Execution safety policy

Some mcptest features execute real tool calls with synthesized arguments: suite scaffolding, assertion proposal, and the probe tier. Against a tool like delete_file or a production SaaS backend, that is an agent autonomously causing side effects. The execution safety policy in mcptest-core::exec_policy is the single layer those features consult before calling anything.

Tool classification

Every tool from tools/list is classified before any call is planned. Explicit MCP tool annotations (the annotations object on the tool descriptor) always win over the name heuristic.

Source	Condition	Class
Annotation	`readOnlyHint: true`	ReadOnly
Annotation	`destructiveHint: true`	Destructive
Annotation	`idempotentHint: false`	Mutating
Name heuristic	destructive-looking word	Destructive
Name heuristic	mutating-looking word	Mutating
Name heuristic	anything else	ReadOnlyPresumed

ReadOnly and ReadOnlyPresumed are kept distinct so callers can tell "the server declared this read-only" apart from "we presume it is". Among annotations, read-only is checked first (the spec defines the other hints as meaningful only when it is false), then destructive, then non-idempotent. A malformed annotations object (for example "destructiveHint": "yes") is ignored and the name heuristic decides; the description lints flag the malformed object separately.

The name heuristic

Unannotated tool names are split into lowercase words at separators and camelCase boundaries (deleteFile, delete-file, and delete_file all contain the word delete), then matched against two word lists:

Mutating: create, update, set, send, write, post, put, insert, patch, add, upload
Destructive: delete, remove, drop, destroy, purge, erase, wipe, kill, revoke

A destructive word outranks a mutating word in the same name (create_or_delete is Destructive).

What each class means at execution time

ExecutionPolicy::decide maps a class to one of four decisions:

Execute: ReadOnly and ReadOnlyPresumed tools run freely, including stability double-calls.
ExecuteOnce: Mutating tools run at most once per run. They are never double-called for stability, because the second call of a non-idempotent tool is itself a side effect. Generated tests for these tools are marked serial.
GenerateOnly: Destructive tools without the override, in a context that can emit tests instead of running them. The generated test is prefixed with a marker comment beginning # review before first run so a human looks at it before it ever executes.
Refuse: Destructive tools without the override, in a context that needs a live call (probing). The call is skipped with a typed reason.

Setting execute_destructive (a CLI flag in a later ticket) downgrades Destructive to ExecuteOnce. Even with the override, destructive tools are never double-called.

Policy knobs and defaults

Knob	Default	Meaning
`execute_destructive`	`false`	Allow executing destructive tools.
`max_calls`	unlimited	Total tool-call budget for the run.
`concurrency`	`2`	Maximum calls in flight at once.
`call_delay`	`100ms`	Polite pause between HTTP calls.

The call budget is a thread-safe counter (CallBudget). Every planned call must acquire from it first; under concurrency exactly max_calls acquisitions succeed and the rest fail with a typed BudgetExhausted error carrying the limit, so a run can stop scheduling cleanly.

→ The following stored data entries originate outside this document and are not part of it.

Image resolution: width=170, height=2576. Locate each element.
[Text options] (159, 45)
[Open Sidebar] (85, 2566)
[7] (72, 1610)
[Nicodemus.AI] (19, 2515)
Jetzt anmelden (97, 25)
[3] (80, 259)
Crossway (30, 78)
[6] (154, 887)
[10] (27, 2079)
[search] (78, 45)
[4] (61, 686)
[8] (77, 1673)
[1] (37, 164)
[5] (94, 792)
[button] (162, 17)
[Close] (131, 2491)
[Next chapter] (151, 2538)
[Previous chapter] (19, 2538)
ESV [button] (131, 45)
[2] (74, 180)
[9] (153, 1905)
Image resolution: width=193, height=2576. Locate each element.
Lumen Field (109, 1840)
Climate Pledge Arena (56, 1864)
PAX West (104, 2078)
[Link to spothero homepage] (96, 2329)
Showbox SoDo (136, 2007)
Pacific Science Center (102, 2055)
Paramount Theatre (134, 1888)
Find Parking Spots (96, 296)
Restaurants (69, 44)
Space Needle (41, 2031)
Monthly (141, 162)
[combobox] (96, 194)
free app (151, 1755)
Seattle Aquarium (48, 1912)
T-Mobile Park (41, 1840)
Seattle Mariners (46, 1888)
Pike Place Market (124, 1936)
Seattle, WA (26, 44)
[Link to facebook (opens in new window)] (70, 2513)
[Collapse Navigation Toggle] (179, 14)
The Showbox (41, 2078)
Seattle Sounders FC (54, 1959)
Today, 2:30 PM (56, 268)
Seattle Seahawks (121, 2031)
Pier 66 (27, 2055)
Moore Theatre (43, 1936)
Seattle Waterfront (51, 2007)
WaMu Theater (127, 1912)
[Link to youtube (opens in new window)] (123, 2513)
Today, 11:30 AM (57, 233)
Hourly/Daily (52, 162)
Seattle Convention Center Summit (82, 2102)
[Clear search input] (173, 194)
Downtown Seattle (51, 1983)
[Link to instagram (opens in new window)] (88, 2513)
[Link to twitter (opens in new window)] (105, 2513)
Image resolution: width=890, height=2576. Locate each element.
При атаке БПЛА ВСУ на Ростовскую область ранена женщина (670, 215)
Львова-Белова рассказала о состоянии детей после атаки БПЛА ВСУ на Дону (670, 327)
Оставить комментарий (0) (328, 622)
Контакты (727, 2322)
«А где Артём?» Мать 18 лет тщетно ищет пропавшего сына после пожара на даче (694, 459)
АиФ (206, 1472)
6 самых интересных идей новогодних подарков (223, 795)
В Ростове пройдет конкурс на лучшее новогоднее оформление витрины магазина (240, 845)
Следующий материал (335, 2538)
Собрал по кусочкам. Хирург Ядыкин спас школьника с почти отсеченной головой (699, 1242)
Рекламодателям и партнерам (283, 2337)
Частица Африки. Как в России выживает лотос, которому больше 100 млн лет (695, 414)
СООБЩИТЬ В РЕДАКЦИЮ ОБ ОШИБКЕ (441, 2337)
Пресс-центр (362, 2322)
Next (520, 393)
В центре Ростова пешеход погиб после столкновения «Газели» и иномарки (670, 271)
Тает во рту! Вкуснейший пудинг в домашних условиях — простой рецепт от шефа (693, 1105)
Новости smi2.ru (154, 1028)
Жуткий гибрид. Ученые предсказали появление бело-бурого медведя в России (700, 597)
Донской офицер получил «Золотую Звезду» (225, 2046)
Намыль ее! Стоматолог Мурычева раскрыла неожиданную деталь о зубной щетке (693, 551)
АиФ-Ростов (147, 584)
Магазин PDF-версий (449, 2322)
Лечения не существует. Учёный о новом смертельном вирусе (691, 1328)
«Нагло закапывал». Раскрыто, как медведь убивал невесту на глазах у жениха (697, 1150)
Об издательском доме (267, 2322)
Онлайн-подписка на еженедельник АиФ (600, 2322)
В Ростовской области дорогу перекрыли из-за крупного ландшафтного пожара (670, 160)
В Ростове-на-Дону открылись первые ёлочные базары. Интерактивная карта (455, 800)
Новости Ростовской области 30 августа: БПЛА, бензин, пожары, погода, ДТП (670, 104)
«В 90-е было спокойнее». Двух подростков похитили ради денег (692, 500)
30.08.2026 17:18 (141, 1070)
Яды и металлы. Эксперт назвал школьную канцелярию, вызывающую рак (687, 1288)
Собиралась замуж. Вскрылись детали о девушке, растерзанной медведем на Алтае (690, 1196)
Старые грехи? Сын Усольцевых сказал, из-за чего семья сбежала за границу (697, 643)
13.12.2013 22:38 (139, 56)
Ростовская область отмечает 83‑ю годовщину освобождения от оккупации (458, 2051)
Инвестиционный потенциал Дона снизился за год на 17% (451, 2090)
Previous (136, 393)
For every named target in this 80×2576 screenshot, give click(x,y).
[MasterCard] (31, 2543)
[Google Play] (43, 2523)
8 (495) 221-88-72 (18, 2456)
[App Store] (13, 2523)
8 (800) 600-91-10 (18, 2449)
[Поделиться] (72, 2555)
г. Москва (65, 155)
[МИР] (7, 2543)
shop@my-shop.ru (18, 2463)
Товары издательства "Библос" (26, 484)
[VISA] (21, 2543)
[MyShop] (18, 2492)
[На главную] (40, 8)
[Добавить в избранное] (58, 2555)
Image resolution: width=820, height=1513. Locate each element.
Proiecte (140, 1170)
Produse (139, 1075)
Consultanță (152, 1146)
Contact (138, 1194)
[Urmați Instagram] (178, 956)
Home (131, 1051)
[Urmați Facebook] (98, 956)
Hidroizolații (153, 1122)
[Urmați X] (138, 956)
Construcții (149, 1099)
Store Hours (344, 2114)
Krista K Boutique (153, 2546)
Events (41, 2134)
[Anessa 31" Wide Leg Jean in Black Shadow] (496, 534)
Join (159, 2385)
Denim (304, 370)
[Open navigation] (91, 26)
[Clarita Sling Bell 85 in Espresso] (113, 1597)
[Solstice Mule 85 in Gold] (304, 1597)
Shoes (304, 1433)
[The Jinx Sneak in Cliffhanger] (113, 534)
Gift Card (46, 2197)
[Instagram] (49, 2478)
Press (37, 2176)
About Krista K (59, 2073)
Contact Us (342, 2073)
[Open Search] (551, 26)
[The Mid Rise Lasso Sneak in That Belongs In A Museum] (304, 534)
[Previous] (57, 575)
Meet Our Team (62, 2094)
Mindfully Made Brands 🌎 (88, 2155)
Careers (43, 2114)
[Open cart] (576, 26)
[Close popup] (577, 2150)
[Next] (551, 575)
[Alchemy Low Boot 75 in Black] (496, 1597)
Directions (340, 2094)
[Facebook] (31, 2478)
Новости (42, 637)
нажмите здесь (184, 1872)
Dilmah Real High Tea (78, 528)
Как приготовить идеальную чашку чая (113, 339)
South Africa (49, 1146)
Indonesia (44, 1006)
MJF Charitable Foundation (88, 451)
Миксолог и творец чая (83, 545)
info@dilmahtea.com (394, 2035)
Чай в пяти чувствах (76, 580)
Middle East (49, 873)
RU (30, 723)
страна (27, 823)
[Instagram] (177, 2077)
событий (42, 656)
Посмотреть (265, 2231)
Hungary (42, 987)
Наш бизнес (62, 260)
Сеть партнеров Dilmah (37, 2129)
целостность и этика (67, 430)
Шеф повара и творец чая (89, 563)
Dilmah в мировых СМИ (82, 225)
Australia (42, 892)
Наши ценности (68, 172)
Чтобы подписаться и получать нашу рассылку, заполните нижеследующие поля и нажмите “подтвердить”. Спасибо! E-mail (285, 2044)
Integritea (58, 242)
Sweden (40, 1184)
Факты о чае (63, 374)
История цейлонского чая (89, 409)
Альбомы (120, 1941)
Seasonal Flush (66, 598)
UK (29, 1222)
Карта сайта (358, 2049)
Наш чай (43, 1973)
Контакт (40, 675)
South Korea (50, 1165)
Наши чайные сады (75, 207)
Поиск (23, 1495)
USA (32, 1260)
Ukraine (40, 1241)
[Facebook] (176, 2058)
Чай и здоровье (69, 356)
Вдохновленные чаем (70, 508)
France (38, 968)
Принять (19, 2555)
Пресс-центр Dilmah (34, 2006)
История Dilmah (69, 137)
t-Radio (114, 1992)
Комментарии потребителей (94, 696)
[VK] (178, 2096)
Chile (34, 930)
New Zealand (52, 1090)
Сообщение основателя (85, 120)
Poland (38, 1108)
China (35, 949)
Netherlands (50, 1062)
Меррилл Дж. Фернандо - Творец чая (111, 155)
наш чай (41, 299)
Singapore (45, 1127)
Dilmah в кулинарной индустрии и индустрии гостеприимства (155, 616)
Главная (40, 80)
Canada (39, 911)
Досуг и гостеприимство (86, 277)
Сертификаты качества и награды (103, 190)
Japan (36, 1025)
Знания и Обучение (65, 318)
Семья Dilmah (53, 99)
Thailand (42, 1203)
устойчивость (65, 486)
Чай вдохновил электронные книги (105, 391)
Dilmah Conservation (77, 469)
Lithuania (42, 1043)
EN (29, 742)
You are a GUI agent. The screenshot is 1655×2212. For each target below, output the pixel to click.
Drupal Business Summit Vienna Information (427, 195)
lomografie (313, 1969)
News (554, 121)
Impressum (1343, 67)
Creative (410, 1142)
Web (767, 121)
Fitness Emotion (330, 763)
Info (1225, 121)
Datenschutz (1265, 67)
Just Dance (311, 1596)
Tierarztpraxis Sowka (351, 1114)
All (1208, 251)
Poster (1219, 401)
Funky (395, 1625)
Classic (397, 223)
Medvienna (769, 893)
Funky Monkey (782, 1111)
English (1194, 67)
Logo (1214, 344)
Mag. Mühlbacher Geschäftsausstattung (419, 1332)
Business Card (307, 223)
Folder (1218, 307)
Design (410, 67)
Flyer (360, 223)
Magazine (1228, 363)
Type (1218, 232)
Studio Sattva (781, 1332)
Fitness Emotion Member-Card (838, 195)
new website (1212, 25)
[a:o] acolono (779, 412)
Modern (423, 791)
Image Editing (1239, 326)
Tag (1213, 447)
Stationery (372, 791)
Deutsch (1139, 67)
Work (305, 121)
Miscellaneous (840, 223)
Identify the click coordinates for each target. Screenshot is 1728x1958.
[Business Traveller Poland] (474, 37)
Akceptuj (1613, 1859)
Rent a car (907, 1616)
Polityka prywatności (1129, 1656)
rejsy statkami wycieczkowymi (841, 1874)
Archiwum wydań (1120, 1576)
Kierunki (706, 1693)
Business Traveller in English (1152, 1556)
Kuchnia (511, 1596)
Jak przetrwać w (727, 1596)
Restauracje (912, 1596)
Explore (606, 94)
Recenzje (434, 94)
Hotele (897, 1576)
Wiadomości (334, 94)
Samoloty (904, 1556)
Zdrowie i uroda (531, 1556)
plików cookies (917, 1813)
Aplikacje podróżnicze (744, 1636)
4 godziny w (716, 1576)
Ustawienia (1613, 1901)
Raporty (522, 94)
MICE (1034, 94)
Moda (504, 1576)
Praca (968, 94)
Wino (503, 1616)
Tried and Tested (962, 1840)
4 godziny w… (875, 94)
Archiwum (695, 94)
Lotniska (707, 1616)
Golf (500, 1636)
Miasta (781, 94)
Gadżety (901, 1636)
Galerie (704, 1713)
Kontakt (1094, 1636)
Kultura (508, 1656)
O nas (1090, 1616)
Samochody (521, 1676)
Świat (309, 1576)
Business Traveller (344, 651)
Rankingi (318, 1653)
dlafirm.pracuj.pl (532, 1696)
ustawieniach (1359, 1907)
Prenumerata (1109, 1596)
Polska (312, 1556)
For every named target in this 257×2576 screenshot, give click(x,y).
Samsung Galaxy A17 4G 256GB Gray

The delay applies between consecutive HTTP calls; callers decide whether the target transport is HTTP. Stdio targets may ignore it.

Example

The policy reads the tool descriptors a server returns from tools/list, so the way to steer it is the annotations object on each tool. These two tools classify in opposite directions:

mock_server:
  name: records
  tools:
    # readOnlyHint wins over the name heuristic, so this runs freely
    # (stability double-calls included): ReadOnly -> Execute.
    - name: search_records
      description: "Find records matching a query."
      annotations:
        readOnlyHint: true
      response:
        content:
          - type: text
            text: "0 records"
    # No annotation, and the name contains "delete", so the heuristic
    # classifies it Destructive: GenerateOnly when a feature can emit a
    # test instead of running it, Refuse when a live call is required.
    - name: delete_record
      description: "Delete a record by id."
      response:
        content:
          - type: text
            text: "deleted"

Serve it with mcptest mock --tools-from records.yaml and point a synthesizing feature (scaffolding, proposal, or the probe tier) at it: the read-only tool is exercised, the destructive one is held back behind the # review before first run marker or skipped with a typed reason.

Data cleanup is your responsibility

mcptest never cleans up after a mutating or destructive test. If a generated or probed call creates a record, sends a message, or uploads a file, removing that data afterwards is the developer's responsibility. Run synthesized suites against disposable or staging targets, not production.